**Enunciado**
Copie as entradas desde o começo até a linha que contém "pyautogui.click(x=264, y=156)", trocando "Instruction" por "Step" e sem mudar mais nada.

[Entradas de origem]
>>

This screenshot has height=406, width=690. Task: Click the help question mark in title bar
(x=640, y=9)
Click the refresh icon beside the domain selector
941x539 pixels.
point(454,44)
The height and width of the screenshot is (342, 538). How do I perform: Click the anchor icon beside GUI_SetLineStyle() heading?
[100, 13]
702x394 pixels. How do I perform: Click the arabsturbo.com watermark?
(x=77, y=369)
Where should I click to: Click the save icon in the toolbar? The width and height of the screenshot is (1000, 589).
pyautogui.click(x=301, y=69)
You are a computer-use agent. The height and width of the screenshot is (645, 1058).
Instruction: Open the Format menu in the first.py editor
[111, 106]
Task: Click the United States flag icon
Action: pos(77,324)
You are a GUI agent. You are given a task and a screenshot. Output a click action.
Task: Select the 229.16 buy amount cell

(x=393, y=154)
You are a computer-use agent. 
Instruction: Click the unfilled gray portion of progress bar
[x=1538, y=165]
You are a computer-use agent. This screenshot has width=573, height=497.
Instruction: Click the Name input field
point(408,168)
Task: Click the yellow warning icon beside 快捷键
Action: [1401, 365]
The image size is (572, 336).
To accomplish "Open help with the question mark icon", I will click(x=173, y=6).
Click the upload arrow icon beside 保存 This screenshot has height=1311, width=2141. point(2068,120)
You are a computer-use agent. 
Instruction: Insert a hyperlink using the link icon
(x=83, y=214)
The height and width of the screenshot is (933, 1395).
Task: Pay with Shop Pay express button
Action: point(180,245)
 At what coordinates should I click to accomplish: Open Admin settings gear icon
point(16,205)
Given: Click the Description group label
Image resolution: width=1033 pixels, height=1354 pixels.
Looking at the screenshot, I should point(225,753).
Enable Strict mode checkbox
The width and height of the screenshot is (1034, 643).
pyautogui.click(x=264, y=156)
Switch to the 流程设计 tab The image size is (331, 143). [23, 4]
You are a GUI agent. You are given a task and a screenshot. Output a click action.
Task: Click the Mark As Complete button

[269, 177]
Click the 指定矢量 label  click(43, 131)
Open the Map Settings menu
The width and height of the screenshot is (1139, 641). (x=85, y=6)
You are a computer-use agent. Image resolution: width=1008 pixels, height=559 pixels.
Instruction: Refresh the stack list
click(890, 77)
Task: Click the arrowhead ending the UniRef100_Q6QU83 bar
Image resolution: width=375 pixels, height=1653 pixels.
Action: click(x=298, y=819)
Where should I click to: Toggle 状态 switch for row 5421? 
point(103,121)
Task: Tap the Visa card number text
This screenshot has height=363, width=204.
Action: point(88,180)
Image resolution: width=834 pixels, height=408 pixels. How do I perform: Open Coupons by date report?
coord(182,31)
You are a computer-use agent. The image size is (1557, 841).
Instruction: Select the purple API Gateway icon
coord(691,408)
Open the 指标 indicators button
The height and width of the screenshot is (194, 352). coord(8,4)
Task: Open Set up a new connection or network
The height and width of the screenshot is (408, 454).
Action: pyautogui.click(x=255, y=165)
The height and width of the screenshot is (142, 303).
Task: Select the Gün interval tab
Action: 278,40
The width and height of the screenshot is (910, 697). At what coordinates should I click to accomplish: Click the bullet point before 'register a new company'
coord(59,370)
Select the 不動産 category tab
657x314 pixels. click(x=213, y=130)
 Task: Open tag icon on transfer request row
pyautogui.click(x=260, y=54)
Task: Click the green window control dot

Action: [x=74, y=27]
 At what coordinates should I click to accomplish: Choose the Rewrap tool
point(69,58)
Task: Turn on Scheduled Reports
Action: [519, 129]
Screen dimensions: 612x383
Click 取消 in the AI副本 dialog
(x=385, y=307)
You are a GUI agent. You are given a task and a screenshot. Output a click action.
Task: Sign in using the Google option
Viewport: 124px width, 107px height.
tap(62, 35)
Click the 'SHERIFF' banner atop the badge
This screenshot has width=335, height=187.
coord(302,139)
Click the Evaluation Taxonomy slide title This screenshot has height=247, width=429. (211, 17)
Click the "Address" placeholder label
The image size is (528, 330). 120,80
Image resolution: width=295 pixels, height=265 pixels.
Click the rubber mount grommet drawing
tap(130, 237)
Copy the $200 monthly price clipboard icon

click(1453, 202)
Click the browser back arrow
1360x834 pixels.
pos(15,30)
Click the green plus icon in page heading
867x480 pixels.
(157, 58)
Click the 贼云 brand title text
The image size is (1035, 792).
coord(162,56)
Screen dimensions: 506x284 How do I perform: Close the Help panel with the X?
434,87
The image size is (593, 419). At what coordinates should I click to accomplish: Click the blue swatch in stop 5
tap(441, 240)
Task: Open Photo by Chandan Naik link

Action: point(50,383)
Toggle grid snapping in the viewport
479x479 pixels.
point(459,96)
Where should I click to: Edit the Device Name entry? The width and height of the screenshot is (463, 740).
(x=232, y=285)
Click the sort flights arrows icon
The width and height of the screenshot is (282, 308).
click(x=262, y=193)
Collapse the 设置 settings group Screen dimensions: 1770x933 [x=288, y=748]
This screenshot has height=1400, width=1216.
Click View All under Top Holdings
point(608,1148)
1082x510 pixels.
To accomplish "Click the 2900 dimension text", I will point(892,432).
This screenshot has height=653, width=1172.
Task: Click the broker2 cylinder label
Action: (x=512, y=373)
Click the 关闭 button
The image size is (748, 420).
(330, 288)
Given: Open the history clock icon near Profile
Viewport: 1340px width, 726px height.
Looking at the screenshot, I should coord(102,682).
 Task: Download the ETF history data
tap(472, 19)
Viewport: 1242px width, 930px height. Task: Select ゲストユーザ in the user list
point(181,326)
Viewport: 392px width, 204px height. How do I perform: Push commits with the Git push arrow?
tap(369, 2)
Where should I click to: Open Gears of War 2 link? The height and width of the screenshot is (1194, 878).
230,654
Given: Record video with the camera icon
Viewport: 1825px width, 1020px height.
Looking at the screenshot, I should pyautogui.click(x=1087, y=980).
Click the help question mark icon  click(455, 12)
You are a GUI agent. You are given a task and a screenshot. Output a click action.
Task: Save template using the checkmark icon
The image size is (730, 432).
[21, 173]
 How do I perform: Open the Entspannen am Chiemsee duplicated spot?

<<

**Resposta**
This screenshot has height=406, width=690. Task: Click the help question mark in title bar
(x=640, y=9)
Click the refresh icon beside the domain selector
941x539 pixels.
point(454,44)
The height and width of the screenshot is (342, 538). How do I perform: Click the anchor icon beside GUI_SetLineStyle() heading?
[100, 13]
702x394 pixels. How do I perform: Click the arabsturbo.com watermark?
(x=77, y=369)
Where should I click to: Click the save icon in the toolbar? The width and height of the screenshot is (1000, 589).
pyautogui.click(x=301, y=69)
You are a computer-use agent. The height and width of the screenshot is (645, 1058).
Step: Open the Format menu in the first.py editor
[111, 106]
Task: Click the United States flag icon
Action: pos(77,324)
You are a GUI agent. You are given a task and a screenshot. Output a click action.
Task: Select the 229.16 buy amount cell

(x=393, y=154)
You are a computer-use agent. 
Step: Click the unfilled gray portion of progress bar
[x=1538, y=165]
You are a computer-use agent. This screenshot has width=573, height=497.
Step: Click the Name input field
point(408,168)
Task: Click the yellow warning icon beside 快捷键
Action: [1401, 365]
The image size is (572, 336).
To accomplish "Open help with the question mark icon", I will click(x=173, y=6).
Click the upload arrow icon beside 保存 This screenshot has height=1311, width=2141. point(2068,120)
You are a computer-use agent. 
Step: Insert a hyperlink using the link icon
(x=83, y=214)
The height and width of the screenshot is (933, 1395).
Task: Pay with Shop Pay express button
Action: point(180,245)
 At what coordinates should I click to accomplish: Open Admin settings gear icon
point(16,205)
Given: Click the Description group label
Image resolution: width=1033 pixels, height=1354 pixels.
Looking at the screenshot, I should point(225,753).
Enable Strict mode checkbox
The width and height of the screenshot is (1034, 643).
pyautogui.click(x=264, y=156)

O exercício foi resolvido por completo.